ボディマス指数(BMI)、胴囲、収縮期および拡張期血圧(SBP、DBP)も測定されました。各変数の関連性は、偏相関分析によって調べられ、さらに複数の線形回帰分析を実施して、個人の価値とMetSの代理としてのバイオマーカーの標準化されたスコアの合計(Zスコア)との間の全体的な関連を調べました。
結果として、
261人の男性と407人の女性を対象とした結果から、
男性の場合は「社会に影響を与える」という個人的価値の優先順位は、高HDLコレステロールと、腰囲が低く、SBPが低い「身近な人を大切にする」ことと関連していました。
女性の場合は「他の人に迷惑をかけない」という個人的価値の優先順位は、高いSBPと低いDBPに関連していました。
「経済的に成功する」という価値観については、男性にとっては健康的に悪い結果と関連していました。

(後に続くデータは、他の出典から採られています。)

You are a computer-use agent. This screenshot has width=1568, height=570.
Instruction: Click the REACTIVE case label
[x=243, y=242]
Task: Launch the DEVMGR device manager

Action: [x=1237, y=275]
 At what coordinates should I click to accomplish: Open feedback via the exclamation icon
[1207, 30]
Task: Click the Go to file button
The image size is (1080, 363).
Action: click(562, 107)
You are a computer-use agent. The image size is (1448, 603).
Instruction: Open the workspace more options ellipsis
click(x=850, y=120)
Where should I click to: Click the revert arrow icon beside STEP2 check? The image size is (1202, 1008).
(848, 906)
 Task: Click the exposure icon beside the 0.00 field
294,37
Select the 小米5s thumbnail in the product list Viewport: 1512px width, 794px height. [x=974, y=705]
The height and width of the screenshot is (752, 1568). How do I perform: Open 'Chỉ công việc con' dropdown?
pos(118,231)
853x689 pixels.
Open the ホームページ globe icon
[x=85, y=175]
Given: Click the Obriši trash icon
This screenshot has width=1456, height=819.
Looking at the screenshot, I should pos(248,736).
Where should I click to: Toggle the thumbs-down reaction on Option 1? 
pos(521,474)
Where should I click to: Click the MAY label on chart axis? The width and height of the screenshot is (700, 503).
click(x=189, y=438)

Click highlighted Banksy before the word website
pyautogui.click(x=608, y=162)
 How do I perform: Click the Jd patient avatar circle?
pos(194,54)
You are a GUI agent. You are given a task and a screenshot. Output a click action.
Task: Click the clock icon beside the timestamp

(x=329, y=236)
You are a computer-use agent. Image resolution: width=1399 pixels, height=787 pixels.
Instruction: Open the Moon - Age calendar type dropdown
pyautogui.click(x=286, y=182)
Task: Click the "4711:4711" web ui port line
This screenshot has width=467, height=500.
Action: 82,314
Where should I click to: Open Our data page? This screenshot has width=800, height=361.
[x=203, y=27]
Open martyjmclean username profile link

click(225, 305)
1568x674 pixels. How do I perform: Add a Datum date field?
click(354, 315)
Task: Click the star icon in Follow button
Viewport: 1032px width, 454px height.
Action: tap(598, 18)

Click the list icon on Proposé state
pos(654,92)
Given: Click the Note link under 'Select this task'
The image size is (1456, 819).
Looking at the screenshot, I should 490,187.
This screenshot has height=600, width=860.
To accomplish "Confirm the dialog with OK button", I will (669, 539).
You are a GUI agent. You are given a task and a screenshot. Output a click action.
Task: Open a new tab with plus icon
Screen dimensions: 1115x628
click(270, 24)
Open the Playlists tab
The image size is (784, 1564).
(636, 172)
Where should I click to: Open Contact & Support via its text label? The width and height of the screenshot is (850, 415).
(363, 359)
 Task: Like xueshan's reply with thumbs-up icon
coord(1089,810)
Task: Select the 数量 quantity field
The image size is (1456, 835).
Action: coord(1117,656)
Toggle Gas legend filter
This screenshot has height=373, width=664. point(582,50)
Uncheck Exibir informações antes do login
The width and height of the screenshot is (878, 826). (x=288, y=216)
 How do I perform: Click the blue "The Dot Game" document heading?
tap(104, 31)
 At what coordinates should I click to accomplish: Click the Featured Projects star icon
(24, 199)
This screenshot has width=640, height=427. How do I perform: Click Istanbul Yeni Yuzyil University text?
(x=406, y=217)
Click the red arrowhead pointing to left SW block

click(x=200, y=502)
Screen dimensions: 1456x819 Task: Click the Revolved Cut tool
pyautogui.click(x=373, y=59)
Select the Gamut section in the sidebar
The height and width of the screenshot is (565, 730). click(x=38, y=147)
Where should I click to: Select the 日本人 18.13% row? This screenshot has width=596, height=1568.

Sasaki, N., Watanabe, K. & Kawakami, N. Personal values in adolescence and their associations with metabolic biomarkers in adulthood: a Japanese population-based study. BioPsychoSocial Med 14, 26 (2020). https://doi.org/10.1186/s13030-020-00197-5
まとめ
幼少期から獲得する"信念"は、将来的な肥満や血圧、血清成分に影響するのか?という疑問を元に研究され、結果として、社会に影響を与えたり、身近な人を大切にする、他人に迷惑をかけないといった信念が健康に良い影響があることが示唆されるものでした。
そして、経済的な成功を信念に持つと健康面で悪影響していることがわかっているため、社会通念上の信念は間違ってなかったよ、と結論付けられていましたが、昨今の状況ではそういった通念が変化してきているようにも思われます。
社会に影響を与える、というよりは、自分が幸福になる、男女平等な権利と生活を、自由を、といった信念が繰り返される場面も増えてきており、そういった傾向と健康面の関連性はわかりませんが、この研究でいえば不健康になる信念なのかもしれません。
よくよく言われることとしては、社会的成功を成した人らの格言として、"人"に対して何等かの影響を与えることを最優先として、後から経済的な報酬がついてきたといことが言われています。しかし、メディアやSNSなどの生活自慢などから、物質的な幸福を優先する傾向から、幼少期に得られる信念も経済を優先としたものに変化していくのかもしれません。
人の役に立つ、と綺麗ごとのようにも聞こえますが、そういった信念は自分自身の健康面でも影響するなれば綺麗ごとな信念で十分にも思えます。